§ **TASK**:
Your task is to retype each line of the data below exactly.

▼▼▼

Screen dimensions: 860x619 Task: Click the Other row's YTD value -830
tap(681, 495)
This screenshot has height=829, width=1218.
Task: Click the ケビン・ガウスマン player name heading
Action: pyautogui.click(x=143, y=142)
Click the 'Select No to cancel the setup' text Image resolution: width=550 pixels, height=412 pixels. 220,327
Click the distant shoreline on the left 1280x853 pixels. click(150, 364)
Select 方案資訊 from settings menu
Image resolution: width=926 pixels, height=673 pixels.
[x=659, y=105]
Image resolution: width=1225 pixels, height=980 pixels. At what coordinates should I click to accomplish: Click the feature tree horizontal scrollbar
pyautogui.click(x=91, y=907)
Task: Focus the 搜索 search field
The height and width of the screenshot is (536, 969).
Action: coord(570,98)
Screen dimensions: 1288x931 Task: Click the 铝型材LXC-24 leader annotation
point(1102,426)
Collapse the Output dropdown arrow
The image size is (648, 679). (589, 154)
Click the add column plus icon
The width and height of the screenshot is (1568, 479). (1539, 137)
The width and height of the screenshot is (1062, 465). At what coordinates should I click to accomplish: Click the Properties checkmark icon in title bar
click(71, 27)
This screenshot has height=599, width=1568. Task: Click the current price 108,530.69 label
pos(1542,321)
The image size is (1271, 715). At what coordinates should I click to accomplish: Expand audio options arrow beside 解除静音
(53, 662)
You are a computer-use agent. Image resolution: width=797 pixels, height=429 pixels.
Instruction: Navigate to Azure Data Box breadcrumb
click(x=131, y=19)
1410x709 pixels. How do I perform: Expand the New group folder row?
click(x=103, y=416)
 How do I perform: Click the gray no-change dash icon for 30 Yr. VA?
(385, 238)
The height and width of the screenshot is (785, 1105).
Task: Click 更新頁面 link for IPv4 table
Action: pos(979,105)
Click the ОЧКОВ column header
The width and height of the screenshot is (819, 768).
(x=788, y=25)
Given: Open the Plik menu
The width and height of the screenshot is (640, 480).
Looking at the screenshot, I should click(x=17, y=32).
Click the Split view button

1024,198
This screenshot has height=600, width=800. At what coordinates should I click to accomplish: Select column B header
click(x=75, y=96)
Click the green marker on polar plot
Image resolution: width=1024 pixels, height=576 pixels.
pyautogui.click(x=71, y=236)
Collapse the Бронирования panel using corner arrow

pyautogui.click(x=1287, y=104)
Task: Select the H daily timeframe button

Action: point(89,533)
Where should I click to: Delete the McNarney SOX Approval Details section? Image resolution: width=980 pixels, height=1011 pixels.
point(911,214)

▲▲▲

§ **ANSWER TO THIS TASK**:
Screen dimensions: 860x619 Task: Click the Other row's YTD value -830
tap(681, 495)
This screenshot has height=829, width=1218.
Task: Click the ケビン・ガウスマン player name heading
Action: pyautogui.click(x=143, y=142)
Click the 'Select No to cancel the setup' text Image resolution: width=550 pixels, height=412 pixels. 220,327
Click the distant shoreline on the left 1280x853 pixels. click(150, 364)
Select 方案資訊 from settings menu
Image resolution: width=926 pixels, height=673 pixels.
[x=659, y=105]
Image resolution: width=1225 pixels, height=980 pixels. At what coordinates should I click to accomplish: Click the feature tree horizontal scrollbar
pyautogui.click(x=91, y=907)
Task: Focus the 搜索 search field
The height and width of the screenshot is (536, 969).
Action: coord(570,98)
Screen dimensions: 1288x931 Task: Click the 铝型材LXC-24 leader annotation
point(1102,426)
Collapse the Output dropdown arrow
The image size is (648, 679). (589, 154)
Click the add column plus icon
The width and height of the screenshot is (1568, 479). (1539, 137)
The width and height of the screenshot is (1062, 465). At what coordinates should I click to accomplish: Click the Properties checkmark icon in title bar
click(71, 27)
This screenshot has height=599, width=1568. Task: Click the current price 108,530.69 label
pos(1542,321)
The image size is (1271, 715). At what coordinates should I click to accomplish: Expand audio options arrow beside 解除静音
(53, 662)
You are a computer-use agent. Image resolution: width=797 pixels, height=429 pixels.
Instruction: Navigate to Azure Data Box breadcrumb
click(x=131, y=19)
1410x709 pixels. How do I perform: Expand the New group folder row?
click(x=103, y=416)
 How do I perform: Click the gray no-change dash icon for 30 Yr. VA?
(385, 238)
The height and width of the screenshot is (785, 1105).
Task: Click 更新頁面 link for IPv4 table
Action: pos(979,105)
Click the ОЧКОВ column header
The width and height of the screenshot is (819, 768).
(x=788, y=25)
Given: Open the Plik menu
The width and height of the screenshot is (640, 480).
Looking at the screenshot, I should click(x=17, y=32).
Click the Split view button

1024,198
This screenshot has height=600, width=800. At what coordinates should I click to accomplish: Select column B header
click(x=75, y=96)
Click the green marker on polar plot
Image resolution: width=1024 pixels, height=576 pixels.
pyautogui.click(x=71, y=236)
Collapse the Бронирования panel using corner arrow

pyautogui.click(x=1287, y=104)
Task: Select the H daily timeframe button

Action: point(89,533)
Where should I click to: Delete the McNarney SOX Approval Details section? Image resolution: width=980 pixels, height=1011 pixels.
point(911,214)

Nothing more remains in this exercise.